In tandem with the family history, the head office also remains located in Bayreuth’s Friedrichstraße, and Steingraeber Haus is one of the few buildings in the rococo style to have been preserved largely in its original form. The Margravial Camerier v. Liebhardt erected the splendid palace in 1754, which Eduard Steingraeber subsequently bought in 1871 and turned it into the artistic expression of the successful piano manufacturer you see today.

Thus the ‘Rococo Hall’ – it has been preserved in its original form to this day – was endowed with an appropriate grand piano, today know as the ‘Liszt Grand Piano’. For Franz Liszt was a frequent guest in the Steingraeber Haus, where he would play the piano and meet with friends. The suite on the ground floor was perfectly suited to the presentation of pianos, as it is still today, while the former servants’ house now functions as a wing to Steingraeber Haus, with three halls dedicated to the selection of pianos.

Visitors can get to know the workshop spaces in the neighbouring building during regular factory tours. In addition, around seventy events take place each year, featuring renowned artists and aspiring master pianists in the so-called Chamber Music Hall.

The Logo of the Future

The world is changing and Steingraeber along with it. What does stay the same is our uncompromising first-class quality from Bayreuth. And because we are proud to say that we still build 100% of our grand and upright pianos in Bayreuth, the city and home of the Steingraeber manufactory will also now appear in our new company logo. In fact the “Sons” were once already replaced by a daughter, Lily Steingraeber, 100 years ago!
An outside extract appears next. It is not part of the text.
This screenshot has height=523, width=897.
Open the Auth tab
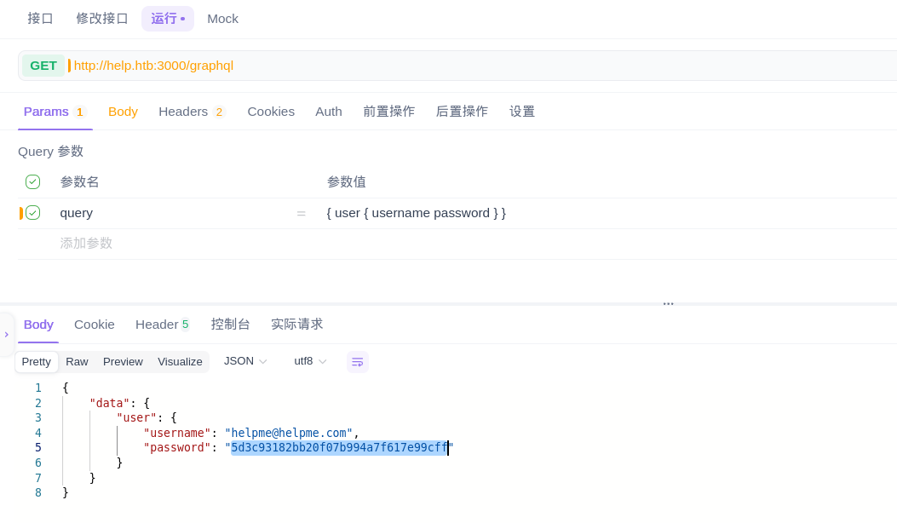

The coming years at Steingraeber will be characterised by an exciting transition from its current owners Delia and Udo Schmidt-Steingraeber to their children Fanny and Alban Schmidt-Steingraeber, who will also be their successors. So now there are more good reasons to remove the “Sons” from the branding, even if they are allowed to remain part of the company name in commercial registers. We entrusted the design of our new logo to Professor Peter Schmidt, a doyen of international product branding.
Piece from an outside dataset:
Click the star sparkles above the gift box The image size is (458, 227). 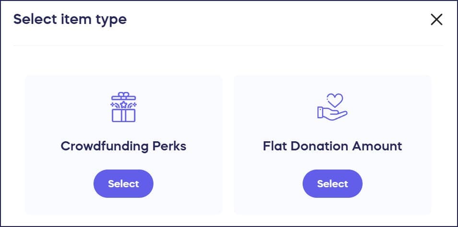click(123, 103)
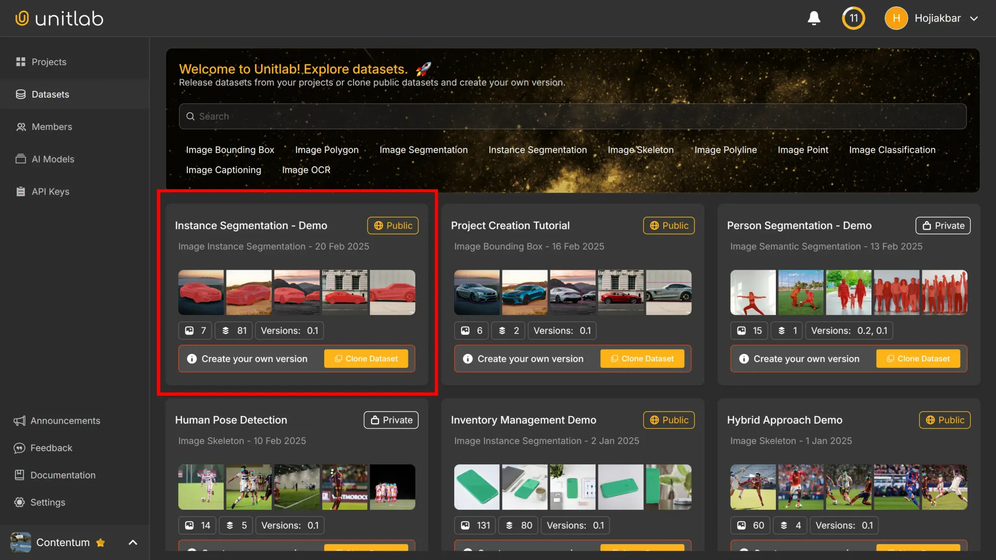Click the info icon on Project Creation Tutorial
Image resolution: width=996 pixels, height=560 pixels.
(x=467, y=359)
Such changeover takes time, and it will take at least two years before all new pianos are furnished with our new logos. There will of course be overlaps, as some models already bear the new logo, whereas many of the previous ones will still appear in upcoming production processes. This is down to the instrument itself. It takes up to 1½ years to manufacture one of our pianos, and they are crafted using the highest-quality materials that are stored for anything up to 4 years.

The decisive factor in determining the exact age of a piano is therefore always the opus number and not the logo inscription on the piano. You can be assured, however, that either inscription is your guarantee of the highest Steingraeber quality from Bayreuth.


Steingraeber Bayreuth is registered in the official directory of prequalified companies “AVPQ”.

The prequalification database for the supply and service sector contains companies that have proven their suitability for public contracts with chambers of industry and commerce. This means that contracting authorities can be sure that the verification has been carried out reliably.